Macioge admits that it’s hard to persuade Americans to try the more traditional fish and shellfish, even though they’re more flavorful and generally less fatty. (These sea creatures also live lower on the food chain, they’re smaller, and they reproduce more quickly, which means they tend to contain less mercury and the catch is more sustainable.) But his approach has earned the food at Fin Sushi an exceptionally high Zagat rating—27 out of 30.

Macioge is one of a growing number of successful non-Asian sushi chefs. In 2005, Food & Wine magazine chose as one of its Best New Chefs a Caucasian sushi chef in Texas named Tyson Cole. A few months later, a San Diego chef named Jerry Warner was picked as California’s Sushi Master. Two years ago, one of the most high-profile Japanese restaurants in America, Morimoto, in New York City—operated by Masaharu Morimoto, an “Iron Chef” of Food Network fame—chose as its head sushi chef a young Caucasian named Robby Cook. And this year, one of the most talked-about sushi bars in San Francisco has been Sebo, run by chefs Daniel Dunham and Michael Black. (Black is half-Japanese and spent the first seven years of his life in Japan.) These chefs offer sushi fish so traditional that most Americans have never heard of them—which is why Dunham and Black chat across the fish case with customers about what they’re serving, just like the chefs I remember in Japan.

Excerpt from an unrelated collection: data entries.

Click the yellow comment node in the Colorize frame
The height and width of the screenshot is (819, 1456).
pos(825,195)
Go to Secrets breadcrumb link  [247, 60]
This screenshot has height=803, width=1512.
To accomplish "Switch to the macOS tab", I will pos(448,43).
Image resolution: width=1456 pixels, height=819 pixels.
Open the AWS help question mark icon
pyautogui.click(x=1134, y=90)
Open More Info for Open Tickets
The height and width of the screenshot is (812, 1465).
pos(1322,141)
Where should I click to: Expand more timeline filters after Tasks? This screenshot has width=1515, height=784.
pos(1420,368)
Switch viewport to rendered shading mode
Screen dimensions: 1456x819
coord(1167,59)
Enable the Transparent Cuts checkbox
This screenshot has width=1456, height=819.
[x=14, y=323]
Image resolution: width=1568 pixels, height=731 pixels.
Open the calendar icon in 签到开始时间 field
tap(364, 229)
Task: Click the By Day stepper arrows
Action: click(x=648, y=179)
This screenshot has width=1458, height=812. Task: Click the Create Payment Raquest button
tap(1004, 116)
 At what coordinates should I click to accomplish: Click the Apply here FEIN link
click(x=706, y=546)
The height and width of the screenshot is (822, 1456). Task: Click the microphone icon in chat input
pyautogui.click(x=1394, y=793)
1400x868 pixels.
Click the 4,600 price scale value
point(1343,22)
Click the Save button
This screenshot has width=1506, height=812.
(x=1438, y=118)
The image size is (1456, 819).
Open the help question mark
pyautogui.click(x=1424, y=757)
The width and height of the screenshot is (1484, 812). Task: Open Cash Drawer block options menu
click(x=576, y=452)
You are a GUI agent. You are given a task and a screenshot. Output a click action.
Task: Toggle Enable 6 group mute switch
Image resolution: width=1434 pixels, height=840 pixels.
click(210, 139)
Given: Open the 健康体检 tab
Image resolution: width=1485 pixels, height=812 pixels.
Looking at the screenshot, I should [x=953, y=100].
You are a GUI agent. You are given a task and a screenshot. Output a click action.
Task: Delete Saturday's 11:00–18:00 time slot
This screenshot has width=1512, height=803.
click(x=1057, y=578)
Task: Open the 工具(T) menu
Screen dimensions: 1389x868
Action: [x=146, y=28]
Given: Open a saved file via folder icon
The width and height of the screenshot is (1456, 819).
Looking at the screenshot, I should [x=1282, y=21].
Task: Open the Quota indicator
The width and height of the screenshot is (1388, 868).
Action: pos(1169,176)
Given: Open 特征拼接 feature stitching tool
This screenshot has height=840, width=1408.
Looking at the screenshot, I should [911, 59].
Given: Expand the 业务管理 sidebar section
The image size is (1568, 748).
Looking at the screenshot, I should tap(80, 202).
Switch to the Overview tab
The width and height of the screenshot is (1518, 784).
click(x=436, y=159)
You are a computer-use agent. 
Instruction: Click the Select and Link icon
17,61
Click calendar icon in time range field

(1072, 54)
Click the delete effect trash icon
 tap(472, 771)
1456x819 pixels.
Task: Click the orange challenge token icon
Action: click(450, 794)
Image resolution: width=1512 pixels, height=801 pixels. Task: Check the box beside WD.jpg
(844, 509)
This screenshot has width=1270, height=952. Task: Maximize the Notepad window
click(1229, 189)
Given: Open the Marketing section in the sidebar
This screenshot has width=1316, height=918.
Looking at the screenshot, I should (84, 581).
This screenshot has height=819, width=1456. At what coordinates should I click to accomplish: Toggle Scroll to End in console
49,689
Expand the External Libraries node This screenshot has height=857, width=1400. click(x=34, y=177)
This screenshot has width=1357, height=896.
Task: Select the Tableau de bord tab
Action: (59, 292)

Exactly because these new chefs are rooted in American culture and society, they are well equipped to offer an experience that is, in important ways, authentically Japanese. Consider the case of Marisa Baggett, an African American chef based in Memphis. She told me her goal is to teach Americans in Tennessee and Mississippi to appreciate authentic sushi, but she approaches the task through the local idiom. She educates her customers about traditional sushi etiquette, using clever comparisons to southern manners. And she creates sushi with local ingredients such as smoked duck and pickled okra. This is a fair interpretation of authenticity—in Japanese, the word sushi can refer to just about any dish that includes rice seasoned with vinegar, sugar, and salt. Chefs like Baggett put the lie to claims by Japanese sushi-industry lobbyists that eating endangered bluefin tuna is essential to Japanese culture. Indeed, in Portland, Oregon, the head sushi chef at Bamboo Sushi, a Caucasian named Brandon Hill, has just had his menu certified by conservation groups.

Happily for American devotees of authentic sushi, this peculiar new breed of home-grown sushi chefs seems poised to assume the mantle of the cuisine. But I would love to see a new generation of chefs from my home away from home—Japan—try to prove me wrong.

Trevor Corson is the author, most recently, of The Story of Sushi, and is America's only Sushi Concierge.